**Reading passage**

○ ○ ○

COVID-19 pandemic froze property sales in 2020, and experts say the big thaw likely won’t occur until occupancy improves.
By Jeff Shaw
U.S. seniors housing property and portfolio sales ground to a halt in 2020, with a total transaction volume of $9.9 billion, down 48 percent from $17.9 billion the prior year, according to Real Capital Analytics (RCA).
The last time annual property sales for the sector were below $10 billion was in 2010, when the economy was still recovering from the Great Recession and total volume registered $6.2 billion.
To put that 48 percent annual decline in 2020 into perspective, consider that across all the major classes of commercial real estate property and portfolio sales fell 32 percent during the same period.
The blame falls squarely on the COVID-19 pandemic, according to Jim Costello, senior vice president of RCA, a New York City-based firm that tracks independent reports of property and portfolio sales $2.5 million and above.
“There are two aspects to COVID shutting things down,” says Costello. “First, you’re locked at home, you can’t look at a property, so you can’t file documents. The second element is that we’re in the middle of a recession. People aren’t sure what happens next, so deal activity suffers.”
The first quarter of the year looked to be very active until the pandemic struck with full force in March. Everything came to a halt in the second quarter, followed by a slow recovery in the second half of the year. Transaction volume was $3.6 billion in the first quarter, $1.3 billion in the second quarter, $2.1 billion in the third quarter and $3.1 billion in the fourth quarter.
“For a while in the second quarter, even if you had a deal done, there were some counties where you couldn’t file papers for a deed,” says Costello. “You couldn’t get to the courthouse and there was no electronic option available. Things were chaotic.”

○ ○ ○

**Supplied entries**
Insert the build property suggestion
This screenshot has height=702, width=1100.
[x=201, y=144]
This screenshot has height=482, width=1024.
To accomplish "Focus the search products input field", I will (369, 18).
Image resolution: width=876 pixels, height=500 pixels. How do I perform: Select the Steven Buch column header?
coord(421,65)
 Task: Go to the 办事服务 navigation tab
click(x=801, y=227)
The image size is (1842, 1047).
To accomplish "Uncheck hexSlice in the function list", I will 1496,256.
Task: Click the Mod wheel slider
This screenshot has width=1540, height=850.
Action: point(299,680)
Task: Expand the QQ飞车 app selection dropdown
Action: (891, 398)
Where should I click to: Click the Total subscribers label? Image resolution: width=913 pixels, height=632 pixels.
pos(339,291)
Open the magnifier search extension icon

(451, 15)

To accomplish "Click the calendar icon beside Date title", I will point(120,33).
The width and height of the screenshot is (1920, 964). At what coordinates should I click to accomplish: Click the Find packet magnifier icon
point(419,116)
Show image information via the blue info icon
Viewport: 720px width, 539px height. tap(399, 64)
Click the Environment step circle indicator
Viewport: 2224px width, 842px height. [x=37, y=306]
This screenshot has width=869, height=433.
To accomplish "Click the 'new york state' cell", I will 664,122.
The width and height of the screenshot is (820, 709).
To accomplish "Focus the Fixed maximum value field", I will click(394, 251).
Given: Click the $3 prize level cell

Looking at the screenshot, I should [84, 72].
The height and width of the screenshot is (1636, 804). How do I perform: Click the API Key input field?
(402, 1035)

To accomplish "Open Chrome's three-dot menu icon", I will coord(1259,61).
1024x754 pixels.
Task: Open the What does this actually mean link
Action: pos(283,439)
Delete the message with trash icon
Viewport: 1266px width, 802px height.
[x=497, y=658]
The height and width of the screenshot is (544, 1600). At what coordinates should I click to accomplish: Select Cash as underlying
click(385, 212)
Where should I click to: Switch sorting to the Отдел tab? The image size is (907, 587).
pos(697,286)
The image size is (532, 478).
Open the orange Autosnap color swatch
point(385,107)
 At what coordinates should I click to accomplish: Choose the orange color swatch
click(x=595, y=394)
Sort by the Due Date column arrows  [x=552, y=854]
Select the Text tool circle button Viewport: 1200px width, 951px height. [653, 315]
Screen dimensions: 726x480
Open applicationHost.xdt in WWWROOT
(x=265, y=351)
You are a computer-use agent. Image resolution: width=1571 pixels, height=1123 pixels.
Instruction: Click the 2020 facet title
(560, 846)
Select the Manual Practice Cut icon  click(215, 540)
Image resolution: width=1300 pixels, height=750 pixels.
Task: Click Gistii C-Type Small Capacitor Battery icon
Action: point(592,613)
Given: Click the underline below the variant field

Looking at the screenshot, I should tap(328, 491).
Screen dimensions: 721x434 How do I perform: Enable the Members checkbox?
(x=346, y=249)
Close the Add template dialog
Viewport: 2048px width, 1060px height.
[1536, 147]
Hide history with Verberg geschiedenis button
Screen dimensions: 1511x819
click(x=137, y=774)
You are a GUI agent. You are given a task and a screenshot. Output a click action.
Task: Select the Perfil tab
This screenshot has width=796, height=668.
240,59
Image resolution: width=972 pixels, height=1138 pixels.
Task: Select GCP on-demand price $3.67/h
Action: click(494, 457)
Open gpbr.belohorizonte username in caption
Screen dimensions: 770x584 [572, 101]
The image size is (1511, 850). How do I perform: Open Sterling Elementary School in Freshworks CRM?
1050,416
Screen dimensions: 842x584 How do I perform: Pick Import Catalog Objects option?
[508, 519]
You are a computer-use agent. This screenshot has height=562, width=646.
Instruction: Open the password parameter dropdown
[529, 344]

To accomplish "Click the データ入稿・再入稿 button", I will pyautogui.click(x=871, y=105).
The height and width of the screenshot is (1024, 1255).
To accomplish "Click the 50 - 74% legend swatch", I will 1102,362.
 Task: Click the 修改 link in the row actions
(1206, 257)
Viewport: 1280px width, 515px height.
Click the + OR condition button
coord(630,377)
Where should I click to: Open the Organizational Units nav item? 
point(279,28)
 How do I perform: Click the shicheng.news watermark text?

○ ○ ○

Give the transaction volume that the article on seniors housing sales reports for each quarter of 2020. The items are not needed for this work.

- First quarter: $3.6 billion
- Second quarter: $1.3 billion
- Third quarter: $2.1 billion
- Fourth quarter: $3.1 billion